Proxmox update cluster from 3 to 4

The new Proxmox got released http://pve.proxmox.com/wiki/Roadmap#Proxmox_VE_4.0 on 05.10.2015. You probably ended up here by typing “Proxmox update cluster from 3 to 4” to google. In this article I will outline how i updated my “poor man’s cluster”. My proxmox cluster currently consists of 5 servers hosted @ 3 Datacentres. I will try to add screenshots etc because most people i know prefer a hands on description rather then the technical writeups.

According to the migration paper which can be found @ https://pve.proxmox.com/wiki/Upgrade_from_3.x_to_4.0

Proxmox VE 4.0 introduces major new features, therefore the upgrade must be carefully planned and tested. Depending on your existing configuration, several manual steps are required, including some downtime. NEVER start the upgrade process without a valid backup and without testing the same in a test lab setup.

Major upgrades for V4.0:

  • OpenVZ is removed, a conversion via backup/restore to LXC is needed
  • New corosync version, therefore clusters has to be re-established
  • New HA manager (replacing RGmanager, involving a complete HA re-configuration)
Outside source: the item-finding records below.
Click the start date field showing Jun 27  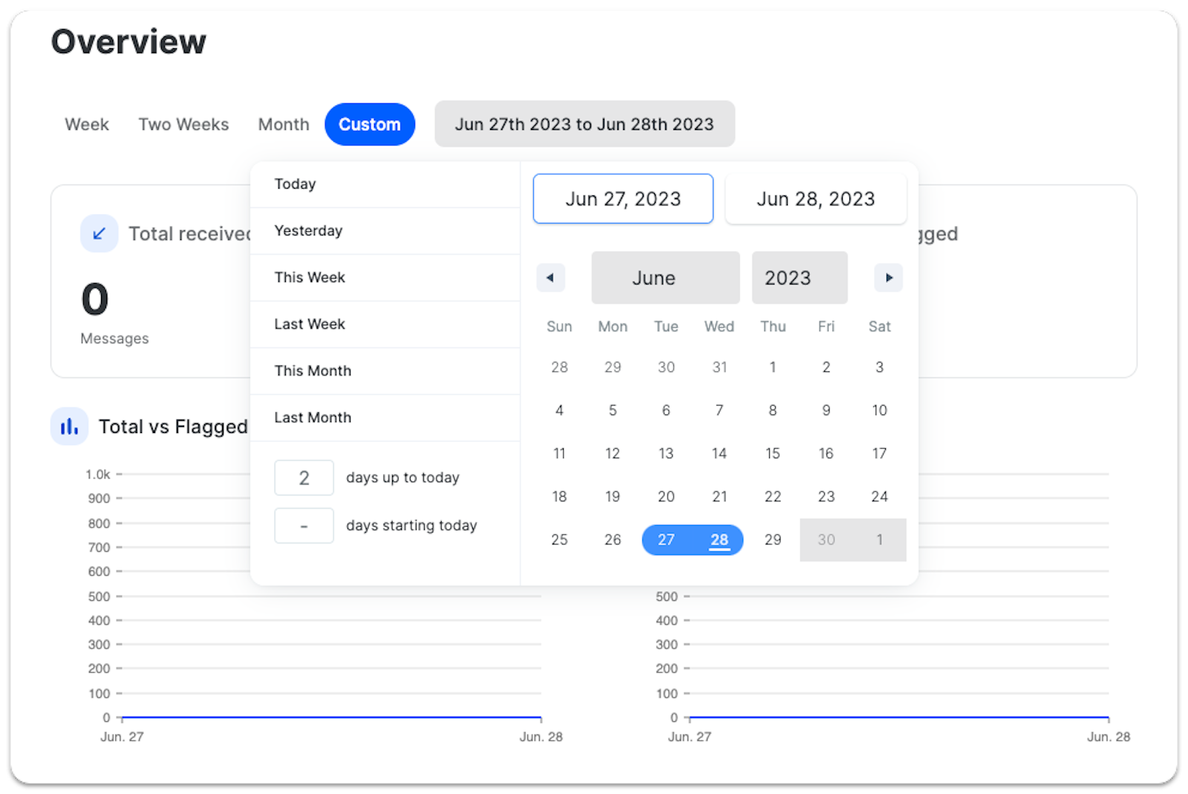pos(623,198)
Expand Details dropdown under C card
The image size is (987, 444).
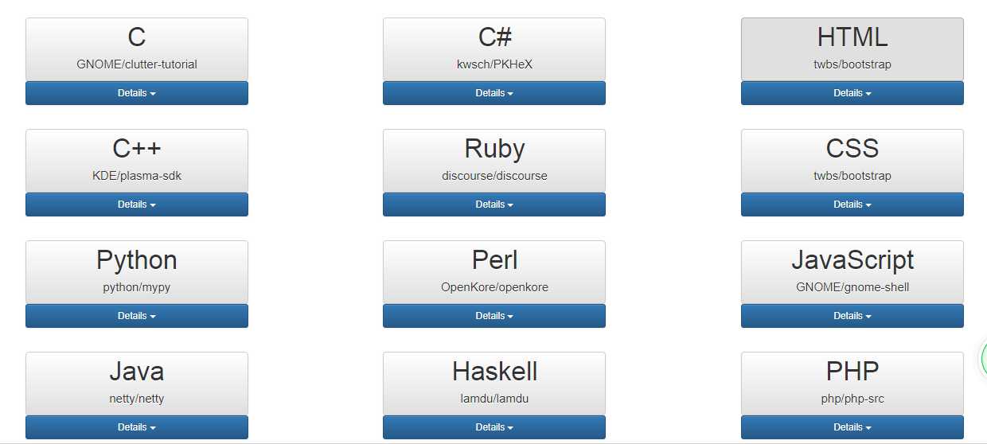tap(137, 93)
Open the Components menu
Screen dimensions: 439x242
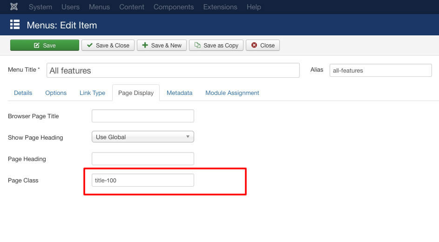click(174, 7)

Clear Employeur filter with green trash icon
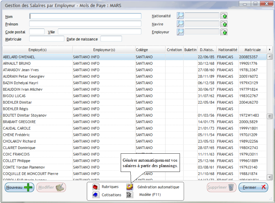pos(224,32)
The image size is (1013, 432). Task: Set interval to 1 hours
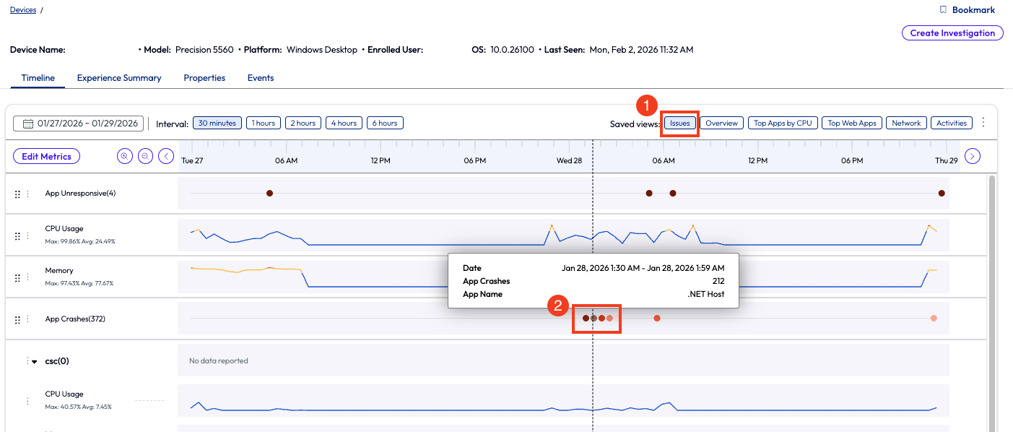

Generally speaking there are two possibilities to move from 3.x to 4.0

  • In-place upgrade via apt, step by step
  • New installation on new hardware (and restore VMยดs from backup) – safest way.

In order to keep the downtime minimal i will try the “In-place upgrad via apt, step by step guide”. So lets dive in

Mixed cluster of v3 and v4 not possible:

 

Why bother to update?

There are a lot of reasons why to update to the new versions but the key reasons that motivated me to update are:

  • New Kernel Versions
  • Put OpenVZ to rest
  • Introduction of LXC
  • High Availability ( HA ) that supposedly works out of the box

 

Quick summary of steps for proxmox update cluster

step 1 – 5 Servers in cluster, remove all vms from server1 move over to other servers.

step 2 – change dns of all vms that ran on server1 to point to the new locations

step 3 – update server1 to new proxmox 4.0 ( remove from current cluster )

step 4 – create new cluster on server1 using proxmox 4.0

step 5 – import vms that previously ran on server1 to the new cluster on server1

step 6 – repeat step 1-5 for every other server

 

1 Migrate all Openvz Containers to KVMs/LXC

OpenVZ is not available for Kernels above 2.6.32, therefore a migration is necessary. Linux Container technology is available in all mainline Linux kernels and a future proof technology introduced in Proxmox VE 4.x series.You have a few options here

  • Move the applications that are running inside openvz containers over to KVMs
  • Convert the openvz containers to LXC containers – tutorial

 

 

2 Backup all existing systems

I hope you already have an automated system to backup your virtual machines regularly, if not create a system of each VMknow, in case of a zombie apocalypse your should be prepared. You can create backups inside proxmox easily using the webinterface, your backups’ default location for kvms on your servers is /var/lib/vz/dump. Most server providers offer a few 100GB of backup space accesible via nfs/ftp etc, this backup space is ideal to place your backups.

 

 

3 Clean up your Test-Server

So from the 5 servers i have running i have physical access to 1 of those servers, this will be the server i ll be testing the updated from 3 to 4 on. The servername of that server is Berlin1. The other Servers are located in datacentres, because they need more traffic then my local ISPs can handle. All servers are connected via OpenVPN to allow multicasts to be sent between the servers.

proxmox current setup

So my first task is to move all virtual machines running on this server to other servers in my cluster, so these vms remain online and i can test this update process on berlin1 without affecting anybody else. Then once i know how the updates work, I can roll-out these changes on the other production systems during off-peak hours ( yes nightshift! ๐Ÿ™‚ )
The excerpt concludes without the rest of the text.